### Requirement
Format the lines starting with the line that contains "Screen dimensions: 1168x876" and going on through the line that contains "Action: click(38, 594)" as a JSON list of strings, one string per line, with blank lines left out. Include both of those lines and nothing outside this span.

### Data for this task
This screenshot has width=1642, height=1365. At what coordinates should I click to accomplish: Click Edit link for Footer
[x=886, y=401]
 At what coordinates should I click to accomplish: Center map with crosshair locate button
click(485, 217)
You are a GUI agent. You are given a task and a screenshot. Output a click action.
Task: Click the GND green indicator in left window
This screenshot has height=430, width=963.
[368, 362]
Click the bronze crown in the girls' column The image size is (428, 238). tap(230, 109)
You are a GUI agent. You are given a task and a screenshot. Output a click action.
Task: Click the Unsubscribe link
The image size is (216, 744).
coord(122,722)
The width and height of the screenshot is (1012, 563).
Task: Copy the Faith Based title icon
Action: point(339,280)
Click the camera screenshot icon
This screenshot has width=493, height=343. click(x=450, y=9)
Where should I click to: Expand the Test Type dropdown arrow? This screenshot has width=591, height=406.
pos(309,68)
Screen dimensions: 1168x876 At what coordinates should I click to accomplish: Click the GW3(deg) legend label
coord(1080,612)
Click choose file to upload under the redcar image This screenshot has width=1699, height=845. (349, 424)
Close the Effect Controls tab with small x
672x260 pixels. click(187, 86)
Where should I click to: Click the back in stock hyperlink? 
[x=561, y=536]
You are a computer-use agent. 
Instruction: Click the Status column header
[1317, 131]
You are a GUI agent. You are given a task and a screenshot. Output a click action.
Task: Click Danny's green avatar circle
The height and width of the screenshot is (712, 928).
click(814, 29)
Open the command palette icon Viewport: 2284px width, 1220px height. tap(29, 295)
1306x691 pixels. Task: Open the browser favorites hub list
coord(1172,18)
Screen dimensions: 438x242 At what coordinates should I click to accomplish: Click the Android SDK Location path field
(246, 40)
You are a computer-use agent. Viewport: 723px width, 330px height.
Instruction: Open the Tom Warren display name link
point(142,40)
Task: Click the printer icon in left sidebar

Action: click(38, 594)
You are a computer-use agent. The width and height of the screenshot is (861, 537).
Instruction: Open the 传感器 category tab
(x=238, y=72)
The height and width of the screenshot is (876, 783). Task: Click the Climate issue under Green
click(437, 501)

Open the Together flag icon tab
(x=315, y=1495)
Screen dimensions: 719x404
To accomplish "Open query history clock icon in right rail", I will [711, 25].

### Task result
[
  "Screen dimensions: 1168x876 At what coordinates should I click to accomplish: Click the GW3(deg) legend label",
  "coord(1080,612)",
  "Click choose file to upload under the redcar image This screenshot has width=1699, height=845. (349, 424)",
  "Close the Effect Controls tab with small x",
  "672x260 pixels. click(187, 86)",
  "Where should I click to: Click the back in stock hyperlink? ",
  "[x=561, y=536]",
  "You are a computer-use agent. ",
  "Instruction: Click the Status column header",
  "[1317, 131]",
  "You are a GUI agent. You are given a task and a screenshot. Output a click action.",
  "Task: Click Danny's green avatar circle",
  "The height and width of the screenshot is (712, 928).",
  "click(814, 29)",
  "Open the command palette icon Viewport: 2284px width, 1220px height. tap(29, 295)",
  "1306x691 pixels. Task: Open the browser favorites hub list",
  "coord(1172,18)",
  "Screen dimensions: 438x242 At what coordinates should I click to accomplish: Click the Android SDK Location path field",
  "(246, 40)",
  "You are a computer-use agent. Viewport: 723px width, 330px height.",
  "Instruction: Open the Tom Warren display name link",
  "point(142,40)",
  "Task: Click the printer icon in left sidebar",
  "Action: click(38, 594)"
]